Title: Innovations of Brandon Bolong Lee

Introduction

Brandon Bolong Lee is an accomplished inventor based in Cupertino, CA. He has made significant contributions to the field of machine learning, particularly in the area of mitigating temporal generalization losses in models. His innovative approach aims to enhance the stability and performance of machine learning systems over time.

Latest Patents

Brandon holds a patent titled "Mitigating temporal generalization for a machine learning model." This patent discloses methods for identifying, removing, modifying, and transforming features that may have an unstable relationship with target outcomes over time. The implementation of a more stable representation can be initiated through this process. Temporal stability measures (TSMs) for model features can be determined based on variable performance metrics (VPMs). The patent also outlines how model feature modifications can be recommended based on TSMs, which may include pruning, transforming, or adding features. Additionally, temporal stability information can be presented through a user-friendly dashboard interface.

Career Highlights

Brandon is currently employed at AT&T Intellectual Property I, L.P., where he continues to develop innovative solutions in the realm of technology and machine learning.

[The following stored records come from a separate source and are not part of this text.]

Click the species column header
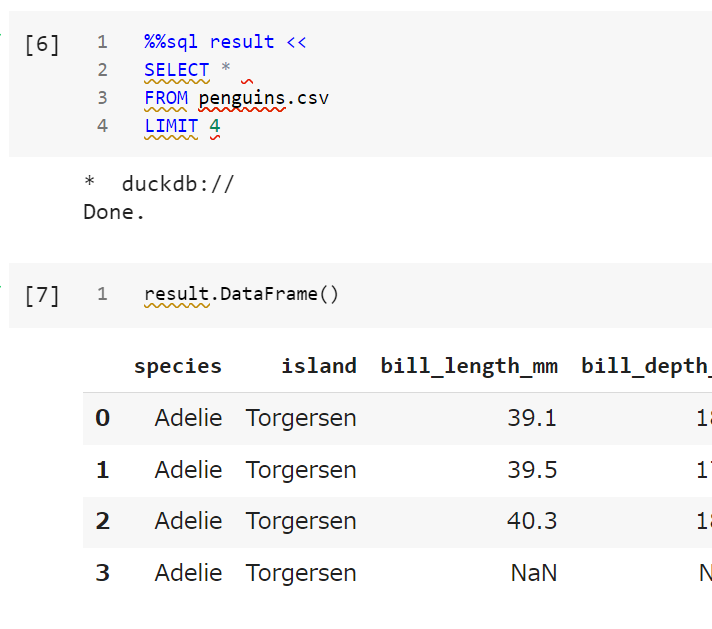point(178,366)
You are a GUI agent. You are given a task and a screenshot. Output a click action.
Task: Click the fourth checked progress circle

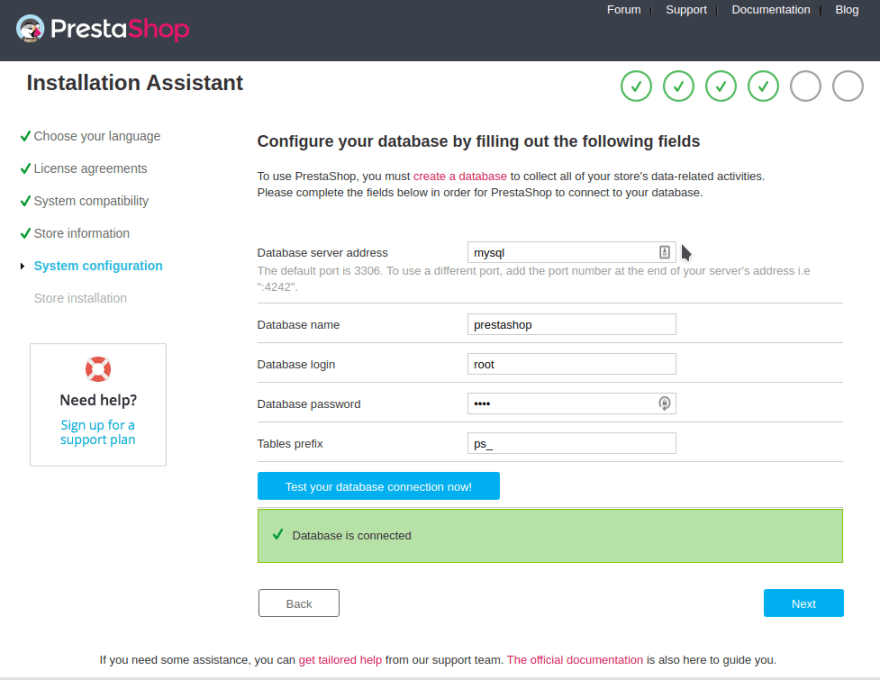[x=763, y=86]
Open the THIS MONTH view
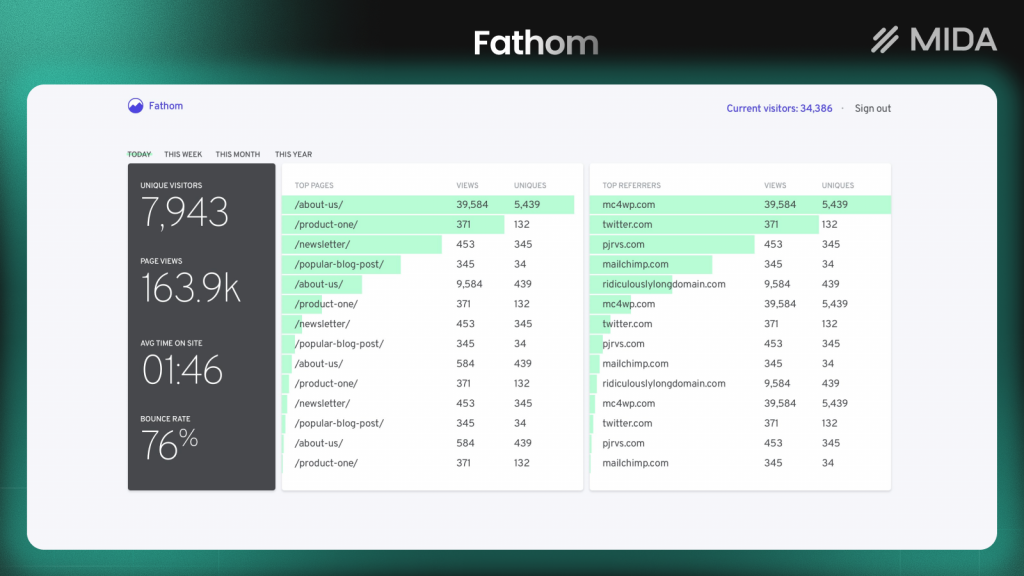This screenshot has height=576, width=1024. (237, 154)
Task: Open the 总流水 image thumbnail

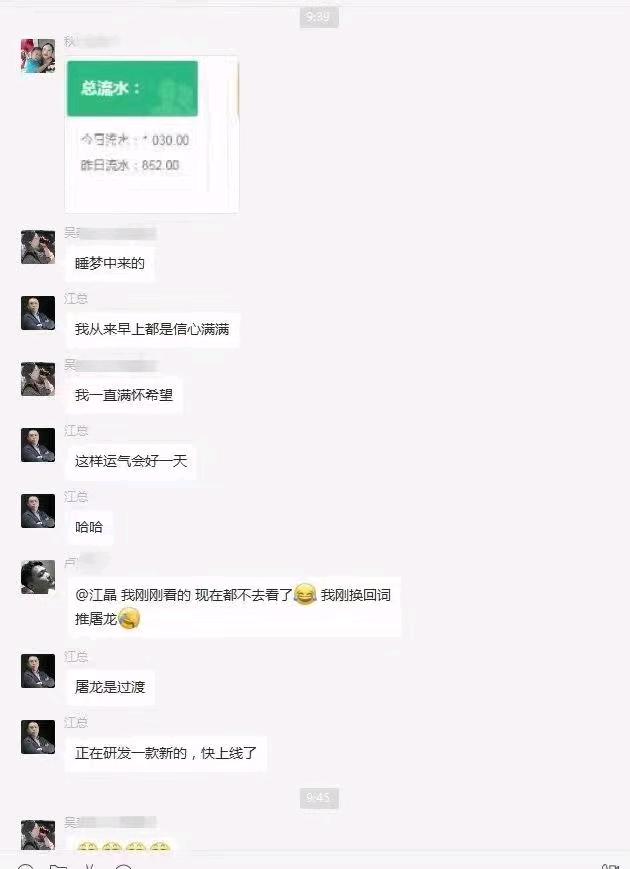Action: pos(152,134)
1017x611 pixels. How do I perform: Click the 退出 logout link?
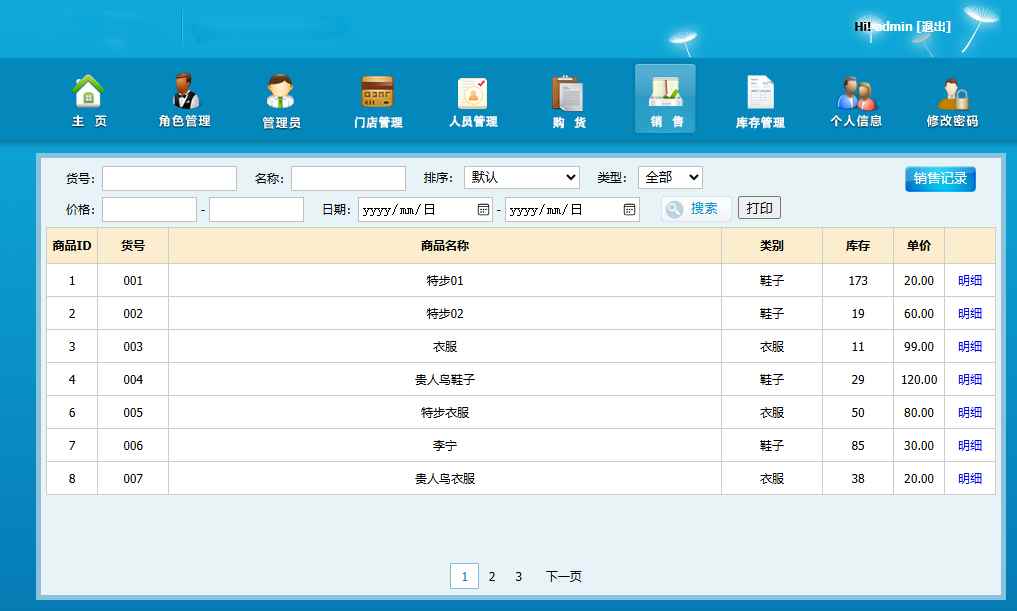tap(932, 27)
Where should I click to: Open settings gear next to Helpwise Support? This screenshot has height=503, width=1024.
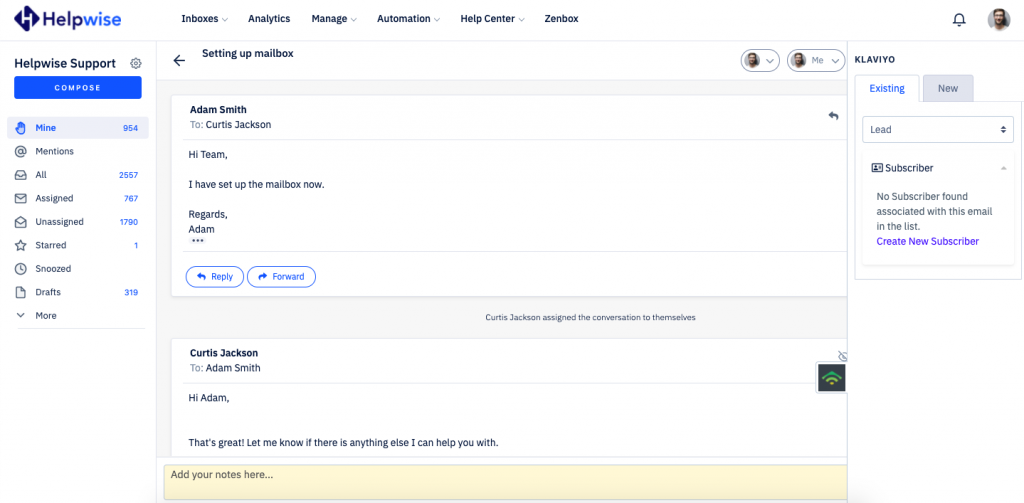(x=136, y=63)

His work is characterized by a commitment to improving the reliability and effectiveness of machine learning models.

Collaborations

Brandon collaborates with talented individuals such as Andrew Campbell and Ana Armenta, contributing to a dynamic and innovative work environment.

Conclusion

Brandon Bolong Lee's contributions to machine learning through his patent and work at AT&T highlight his role as a forward-thinking inventor. His efforts to mitigate temporal generalization losses are paving the way for more stable and effective machine learning applications.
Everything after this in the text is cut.